To set a common ground for interdisciplinary collaboration and ‘thinking out of the box’, the concept of scientific workflows was used in Digital Earth as a base for communication. After initial hesitation primarily by the Earth scientists, the concept helped to structure the processes of knowledge generation and to break it down into exchangeable and reusable steps. These workflows made it much easier to create a common ground between Earth and data scientists, to identify bottlenecks in specific steps in the workflow and to find alternatives for methods and tools. ‘Thinking in workflows’ (see Chap. 5) became the guiding principle in the project, where natural scientists define their needs, identify the available input data and present their wishes for output to the data and computer scientists. The computer scientists add their expertise with regard to methods and approaches in artificial intelligence, visualization, exploration of distributed data and software engineering. Thinking in workflows and formalizing the way Earth scientists generate knowledge allows an effective way of sharing and implementing scientific approaches and data science methods. It supports the reuse of scientific software and enables a component-based and collaborative framework for data-driven science. We identified the approach of ‘Thinking in workflows’ as a suitable and modular way of communication and scientific collaboration. Based on this approach, the next collaboration in smaller and larger projects will be much easier.

9.5 Lesson 4: Sustainable Implementation of Scientific Software, Data Infrastructure and Policies

The need for joined and professional software development and its maintenance is obvious when data science should become a cornerstone in Earth System Science. So far, such software is developed by small groups or individuals who train themselves. There is a need for more professional and standardized scientific software development. Software needs to be reusable and maintained to prevent scientists from inventing the wheel again and again. Research centres need to acknowledge that software development and maintenance is an ongoing and important effort similar to data management, running analytical facilities and the science itself.

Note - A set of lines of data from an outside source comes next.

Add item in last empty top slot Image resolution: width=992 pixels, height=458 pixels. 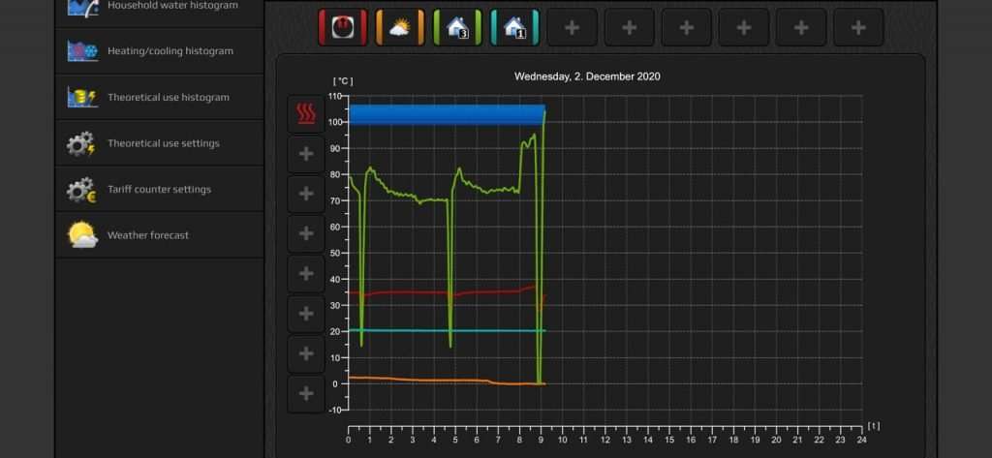tap(858, 27)
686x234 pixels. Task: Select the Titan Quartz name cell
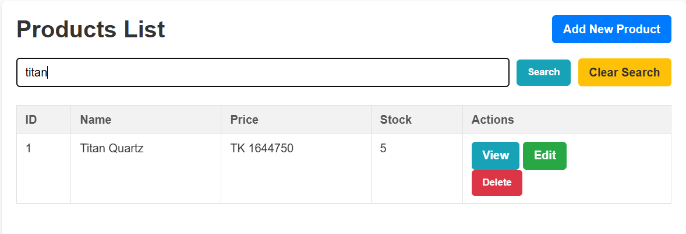pos(112,149)
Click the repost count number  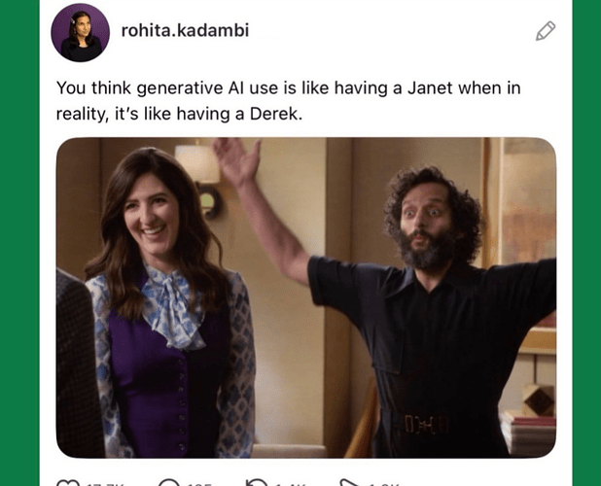(x=290, y=484)
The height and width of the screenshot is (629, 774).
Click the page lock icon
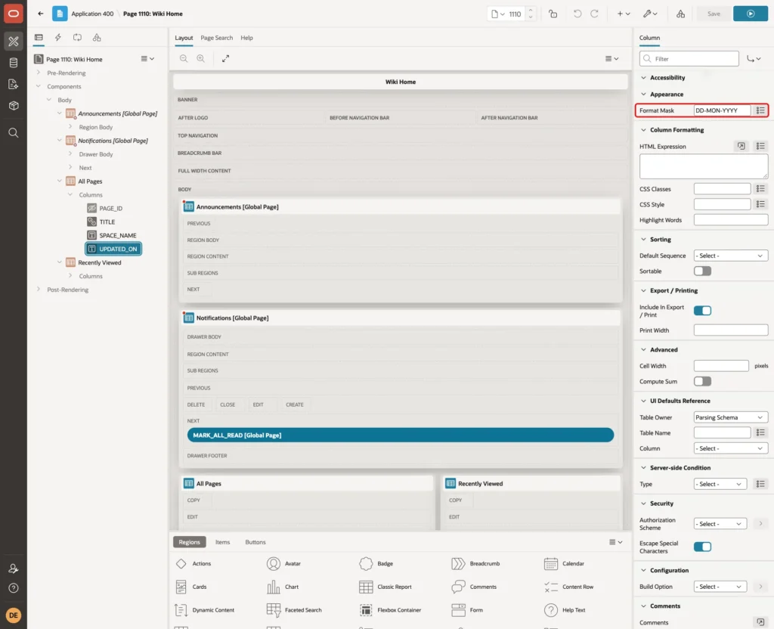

Clear guidelines, policies and licensing rules for joint software development and provision, and the use of data are still ‘under construction’. This creates problems when it is envisioned that developed software tools should be shared with others. More effort is required here.

There is no progress in data-driven science to be expected if infrastructure hurdles exist. Examples are data access (authentication) difficulties and the transfer of large data sets. This was experienced in the project and made collaboration and interdisciplinary research unnecessarily complicated.

Finally, the work and effort that are related to the sustainable implementation and development of scientific software, data infrastructure and policies have to be appreciated and counted as valuable scientific contributions.